> [Information provided]:
*** Block opens ***
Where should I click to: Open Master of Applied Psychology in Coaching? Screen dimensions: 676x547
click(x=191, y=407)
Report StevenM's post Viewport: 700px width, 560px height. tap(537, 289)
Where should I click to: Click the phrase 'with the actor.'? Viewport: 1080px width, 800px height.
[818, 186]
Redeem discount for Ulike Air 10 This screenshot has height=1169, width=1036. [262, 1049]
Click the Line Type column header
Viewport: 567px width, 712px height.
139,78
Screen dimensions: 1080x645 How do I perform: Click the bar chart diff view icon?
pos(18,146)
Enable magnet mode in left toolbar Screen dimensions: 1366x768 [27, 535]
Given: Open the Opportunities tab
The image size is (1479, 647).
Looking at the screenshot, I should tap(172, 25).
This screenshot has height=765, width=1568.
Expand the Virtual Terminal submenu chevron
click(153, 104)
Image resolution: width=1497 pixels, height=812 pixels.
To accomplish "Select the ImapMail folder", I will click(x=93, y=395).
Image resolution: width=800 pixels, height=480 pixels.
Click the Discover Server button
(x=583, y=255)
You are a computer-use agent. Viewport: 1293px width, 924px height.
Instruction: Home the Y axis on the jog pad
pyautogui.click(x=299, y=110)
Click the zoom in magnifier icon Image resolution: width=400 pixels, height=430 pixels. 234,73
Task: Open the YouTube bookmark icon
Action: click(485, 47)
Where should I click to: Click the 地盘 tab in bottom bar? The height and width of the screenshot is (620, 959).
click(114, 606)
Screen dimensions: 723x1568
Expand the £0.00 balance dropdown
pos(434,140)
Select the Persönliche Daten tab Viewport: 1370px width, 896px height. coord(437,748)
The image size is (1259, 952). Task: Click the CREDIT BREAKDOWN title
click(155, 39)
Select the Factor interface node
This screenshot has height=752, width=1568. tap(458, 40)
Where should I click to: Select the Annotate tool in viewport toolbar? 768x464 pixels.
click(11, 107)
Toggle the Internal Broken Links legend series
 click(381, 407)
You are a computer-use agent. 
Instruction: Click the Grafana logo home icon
*** Block closes ***
> [What the task requires]:
Transcribe the data above in full, exactly as it appears.

> [Solution for this task]:
Where should I click to: Open Master of Applied Psychology in Coaching? Screen dimensions: 676x547
click(x=191, y=407)
Report StevenM's post Viewport: 700px width, 560px height. tap(537, 289)
Where should I click to: Click the phrase 'with the actor.'? Viewport: 1080px width, 800px height.
[818, 186]
Redeem discount for Ulike Air 10 This screenshot has height=1169, width=1036. [262, 1049]
Click the Line Type column header
Viewport: 567px width, 712px height.
139,78
Screen dimensions: 1080x645 How do I perform: Click the bar chart diff view icon?
pos(18,146)
Enable magnet mode in left toolbar Screen dimensions: 1366x768 [27, 535]
Given: Open the Opportunities tab
The image size is (1479, 647).
Looking at the screenshot, I should tap(172, 25).
This screenshot has height=765, width=1568.
Expand the Virtual Terminal submenu chevron
click(153, 104)
Image resolution: width=1497 pixels, height=812 pixels.
To accomplish "Select the ImapMail folder", I will click(x=93, y=395).
Image resolution: width=800 pixels, height=480 pixels.
Click the Discover Server button
(x=583, y=255)
You are a computer-use agent. Viewport: 1293px width, 924px height.
Instruction: Home the Y axis on the jog pad
pyautogui.click(x=299, y=110)
Click the zoom in magnifier icon Image resolution: width=400 pixels, height=430 pixels. 234,73
Task: Open the YouTube bookmark icon
Action: click(485, 47)
Where should I click to: Click the 地盘 tab in bottom bar? The height and width of the screenshot is (620, 959).
click(114, 606)
Screen dimensions: 723x1568
Expand the £0.00 balance dropdown
pos(434,140)
Select the Persönliche Daten tab Viewport: 1370px width, 896px height. coord(437,748)
The image size is (1259, 952). Task: Click the CREDIT BREAKDOWN title
click(155, 39)
Select the Factor interface node
This screenshot has height=752, width=1568. tap(458, 40)
Where should I click to: Select the Annotate tool in viewport toolbar? 768x464 pixels.
click(11, 107)
Toggle the Internal Broken Links legend series
 click(381, 407)
You are a computer-use agent. 
Instruction: Click the Grafana logo home icon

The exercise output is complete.